## Document segment

----------

Lets address the irony that my first post is about a Marvel movie after I panned their stuff in my blog introduction. I avoided Deadpool in theaters because of those six scary letters in front of the title, like I do with most of what Marvel puts out. If I were ever forced to get behind a comic book universe it’d be DC. But the combination of the unusually high amount of chatter around this movie and a few voices I trust talking it up led me to try it out as 33,000 feet fare.

Once in a while, when I go into a movie with a healthy skepticism, there’s a moment, early on, that's so surprising and entertaining that I immediately throw my skepticism out the window and jump on board for the duration. In Deadpool that was the opening titles, which chose to replace actual names with irreverent descriptors (“Written by the real heroes here” is the one that won me over). This is the first instance of the ballsy wit that makes the movie worth watching.

Unlike other Marvel movies that run on explosions, the dialogue is front and center here — sure there are plenty of explosions, but what we’re really waiting for is the inevitable quip hero Wade (Ryan Reynolds) is going to make immediately after. These jokes, which I’d categorize as a kind of “angry pop snap,” come every 3 to 5 seconds in the form of oddly beautiful zingers like “I’m about to do to you what Limp Bizkit did to music in the late 90’s,” and “You look like Freddie Krueger face-fucked a topographical map of Utah.” Question: how long does it take a certain kind of brain to think that joke up? Of course, the Limp Bizkit line might not play when people are watching on DVD 30 years from now, and in general the stuff borders on overwritten — when Wade refers to one villain as “less-angry Rosie O’Donnell” it’d be more natural and probably funnier if he just called her “Rosie O’Donnell.” This a judgment call and the difference is negligible but hey, as a writer I like to turn over every word.

----------

## Dataset excerpt

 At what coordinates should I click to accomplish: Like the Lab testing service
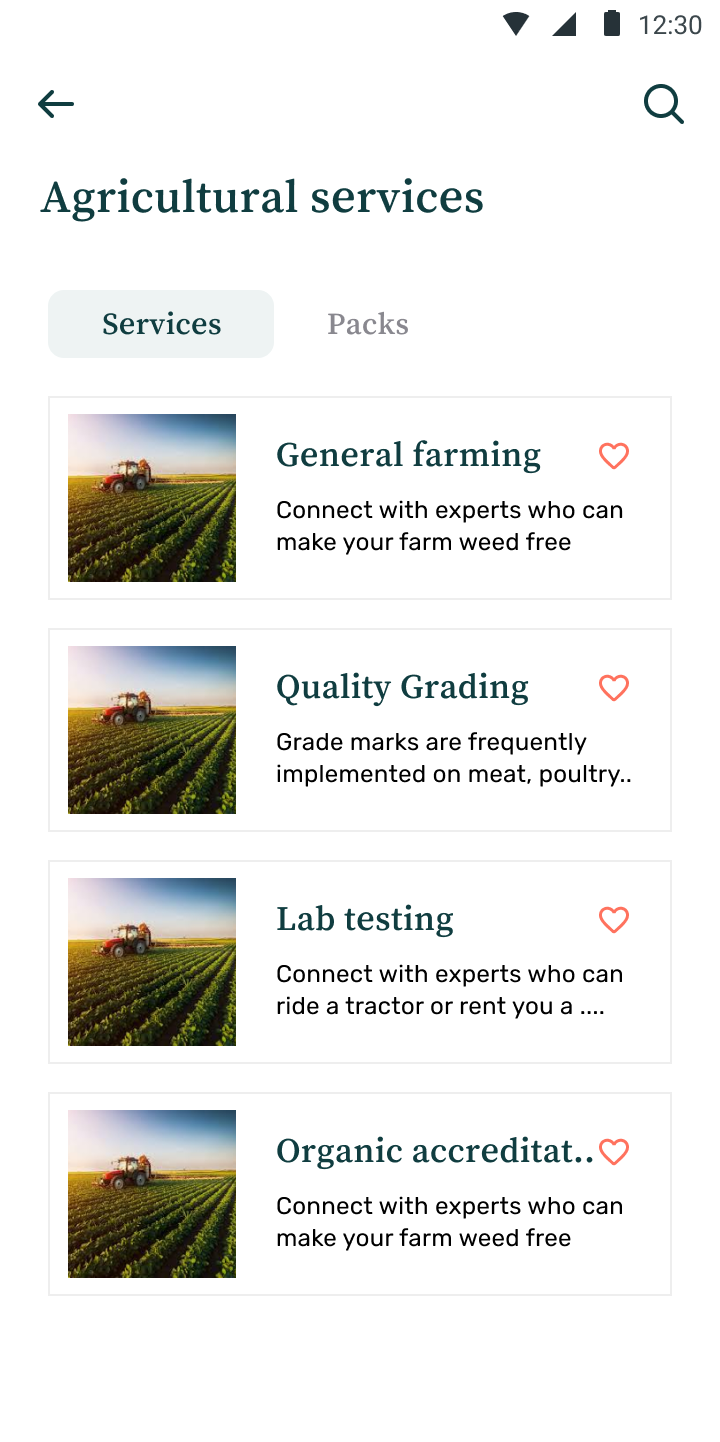pyautogui.click(x=614, y=920)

----------

## What you will do
1/ In the Deadpool review, which opening-title descriptor won the writer over?
2/ Carry the Deadpool review forward from its last sentence.

## Expected results
1/ “Written by the real heroes here.”

2/
Overall the comedy is sharp and bold enough to carry the whole thing (including one or two big laughs), which is important because there’s not much story to grab onto here — bad guy creates good guy, bad guy captures good guy’s girlfriend, good guy kills bad guy/rescues girlfriend. That being said, the story’s got some huge things going for it that a lot of movies don’t: it’s simple, and it’s clear. We’re along for the extremely violent, extremely sarcastic ride because at no point do we have to wonder what the hell is going on (*cough* Batman vs. Superman *cough*). Work in a nice little emotional thru-line about Wade’s fear of revealing his deformed face to his girlfriend and you’ve got enough ingredients for a hit movie. Which this was.

Side note: When I think of breaking the fourth wall, I think of Billy Wilder, who did it maybe most famously at the end of Sunset Boulevard. Or in The Seven-Year Itch, when someone pesters Tom Ewell about the identity of the blonde woman he’s hiding in his kitchen. “Wouldn’t you like to know,” Ewell answers. “Maybe it’s Marylin Monroe.” It was. I can imagine that getting a big laugh in a 1955 theater. Deadpool loves breaking the fourth wall — a lot of the fun comes from the comic book super hero’s self-awareness that he’s a comic book super hero in a comic book super hero movie. This is fairly new ground, at least for Marvel, and a big reason the movie works. But there’s one even stranger moment. When Wade defends the importance of looks, he asks, “You think Ryan Reynolds got this far on a superior acting method?” I can imagine that getting a big laugh in a 2016 theater.